Home > Over ons > Blogs > Karin vertelt over haar rouw en het nu….

Karin vertelt over haar rouw en het nu….

3 weken na de uitvaart, van haar plots overleden man Elbert Raadsen, zit ik op vrijdagmiddag 23 feruari bij Karin aan tafel voor ons nagesprek: zijn er nog vragen die ze heeft, wil ze dankkaartjes sturen, hoe kijkt ze terug op het afscheid maar vooral …. hoe is het nu met haar?


Ik luister naar haar, hoe zij haar verdriet heeft, ze vertelt over de momenten dat ze huilt, de gesprekken met haar 3 volwassen kinderen maar ook hoe zij heel bewust haar leven inricht nu, zij is nu hier op aarde en haar Elbert is uit de tijd gevallen …

Ik vind dat ze dit zo mooi omschrijft en vooral hoe ze omgaat met haar rouw. Ik vraag het haar op te schrijven voor andere rouwenden, misschien kunnen die er iets aan hebben want het is écht arbeid verrichten (zoals Manu Keisre het zo mooi omschrijft).

Diezelfde avond nog zet ze haar gedachtes op papier.

Ik wil ze heel graag (met toestemming van Karin uiteraard) met jullie delen.

rouw

Als iemand sterft dan is dat voor ons levende achterblijvers iets onvoorstelbaars.


In ieder geval heb ik dat zo ervaren alle keren dat er een naaste stierf.
Nee! was vaak een eerste reactie. Ik hoor het me nog zeggen toen ik 27 jaar geleden een telefoontje kreeg dat mijn jonge vader plots was overleden aan een hartstilstand.
Ik heb in die 27 jaar als mens en filosoof niet stilgezeten, ook niet in mijn hoofd.
Ik las en schreef over de dood. Ik praatte er met anderen over.

++++++

WAT TE DOEN ::
1. Hoeveel tijd na de uitvaart vond het nagesprek met Karin plaats, volgens de blog over rouw?
2. Zet in de blog over rouw de alinea die begint met "Ik luister naar haar" om in een korte opsomming die de belangrijkste feiten behoudt.
3. Ga verder met de blog over rouw, aansluitend op de laatste zin.

GEGEVENSFRAGMENT ::
++++++

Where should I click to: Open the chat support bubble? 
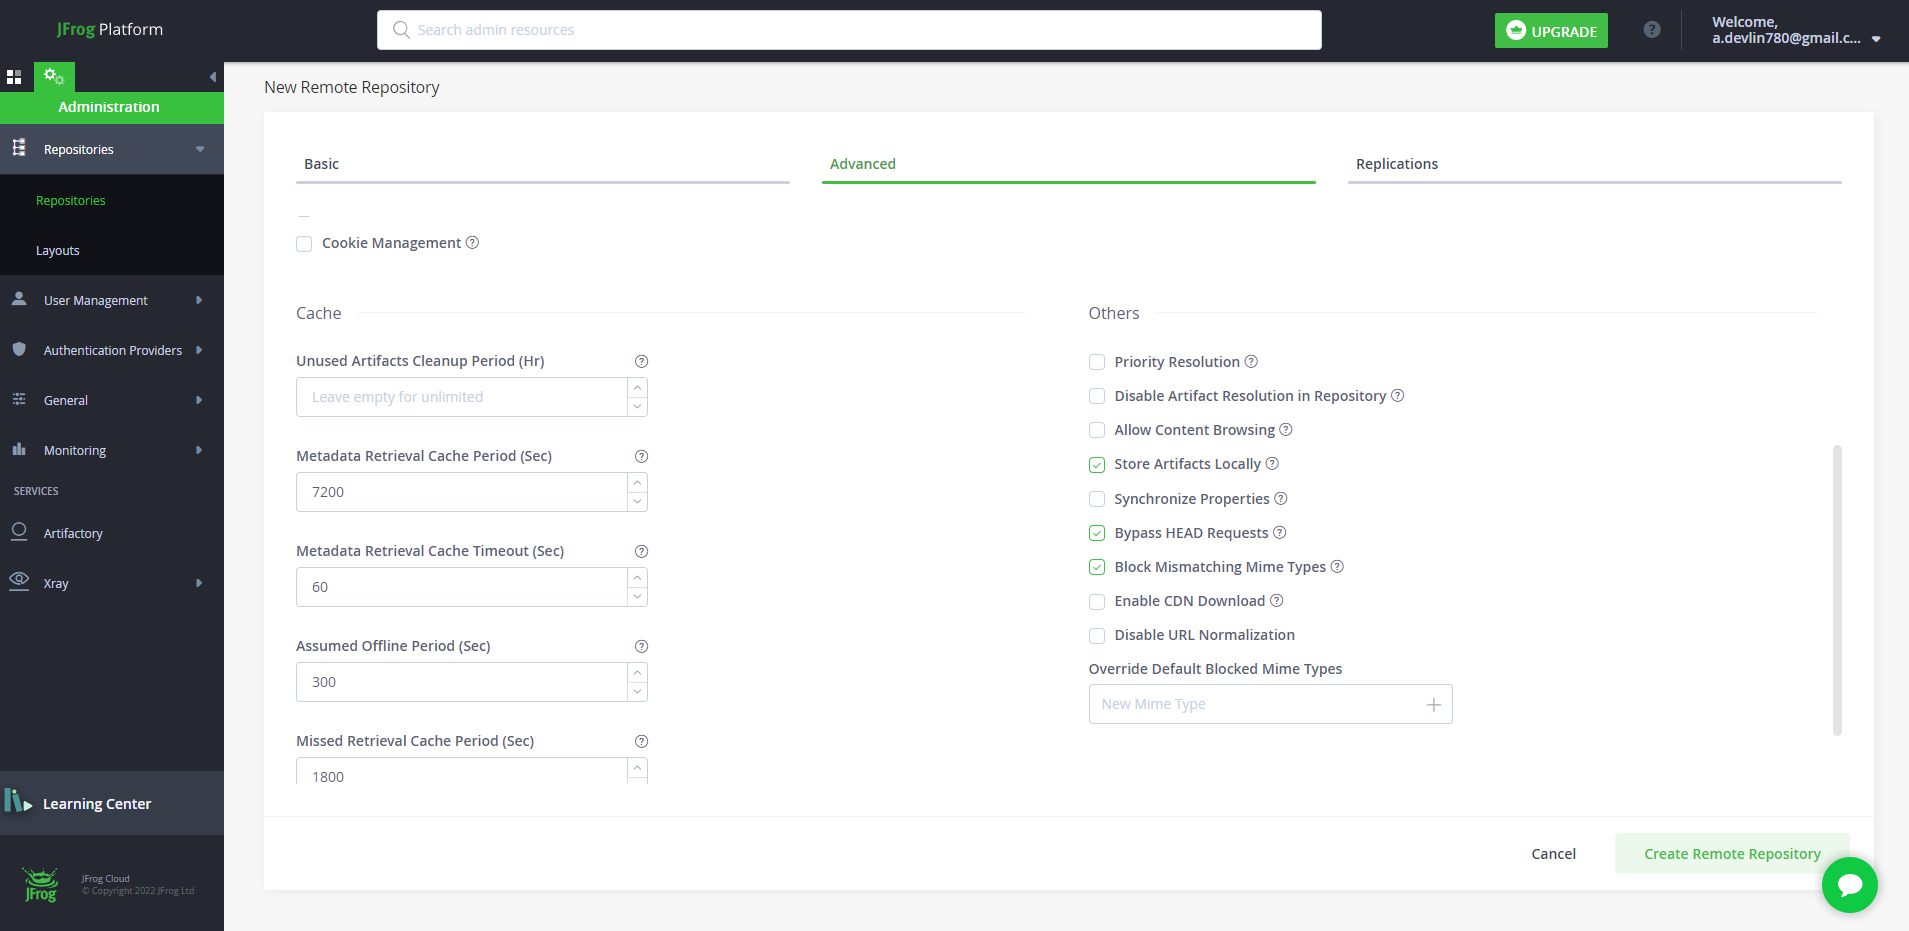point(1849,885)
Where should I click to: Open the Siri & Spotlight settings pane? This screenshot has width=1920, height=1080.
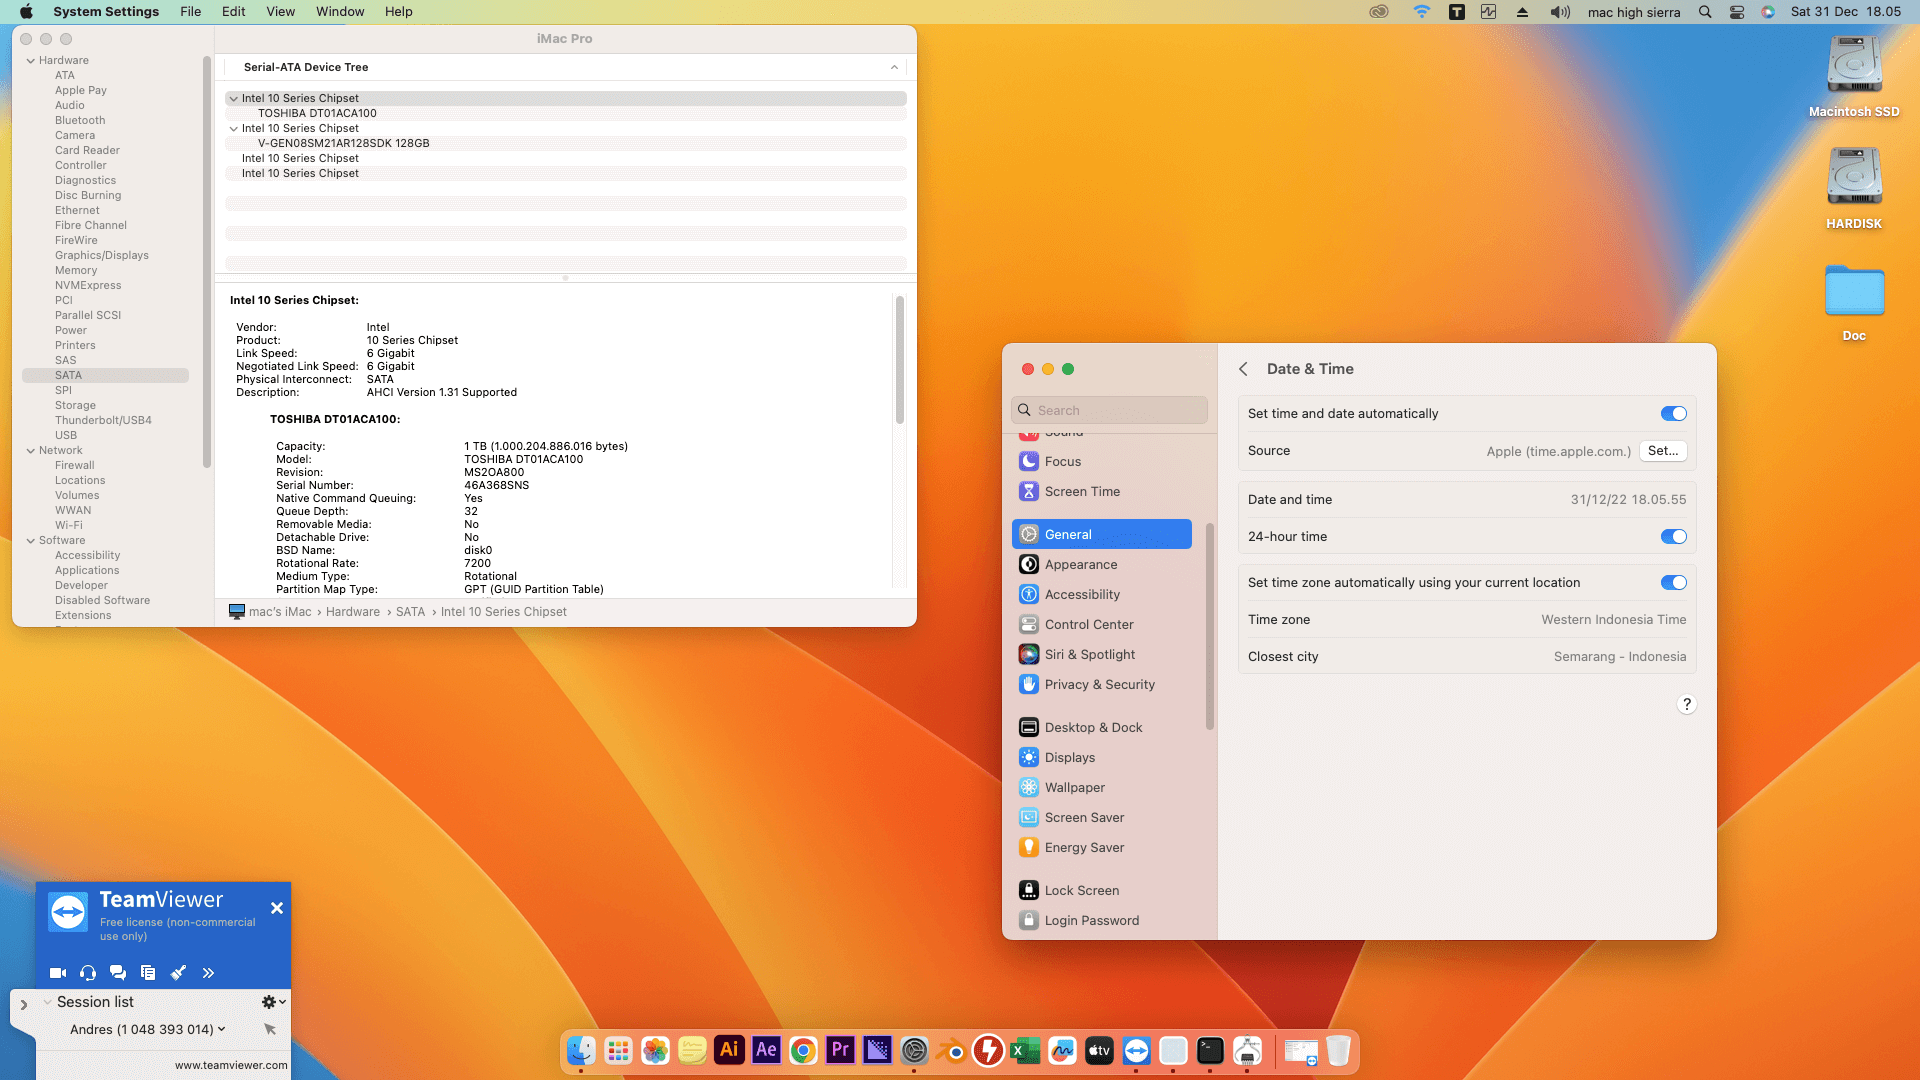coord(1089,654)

++++++

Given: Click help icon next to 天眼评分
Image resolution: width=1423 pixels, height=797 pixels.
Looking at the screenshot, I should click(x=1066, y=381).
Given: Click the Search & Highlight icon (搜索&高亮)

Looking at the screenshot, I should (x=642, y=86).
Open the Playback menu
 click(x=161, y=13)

++++++

ANTWOORDEN ::
1. Drie weken na de uitvaart.

2.
- Karin vertelt hoe ze haar verdriet beleeft en over de momenten dat ze huilt.
- Ze vertelt over de gesprekken met haar drie volwassen kinderen.
- Ze richt haar leven nu heel bewust in: zij is hier op aarde, en haar Elbert is uit de tijd gevallen.

3.
Eén van mijn denk-vaders is Seneca. Een stoïcijnse filosoof uit de tijd van het Romeinse rijk van Nero.
Vroeger, toen ik 16 was, las ik deze uitspraak van Seneca: “ik ben niet bang voor de dood, want, als ik er ben is de dood er niet en als de dood er is ben ik er niet.”
Wat overblijft in deze tweedeling van dood/niet dood is wat daar t u s s e n ligt.
Het lijden, de angst en niet te vergeten de dood van de ander.
Als jouw aller geliefde sterft, dan sterft er een stukje van jou, zo zie ik dat tenminste. Je zit in de liefde op de een of andere manier aan elkaar vast tot de dood je scheidt.


Het leven met de dood bood mij nog extra oefening voordat de dood van mijn liefje, 3 weken geleden, een schokkend, plots, feit was.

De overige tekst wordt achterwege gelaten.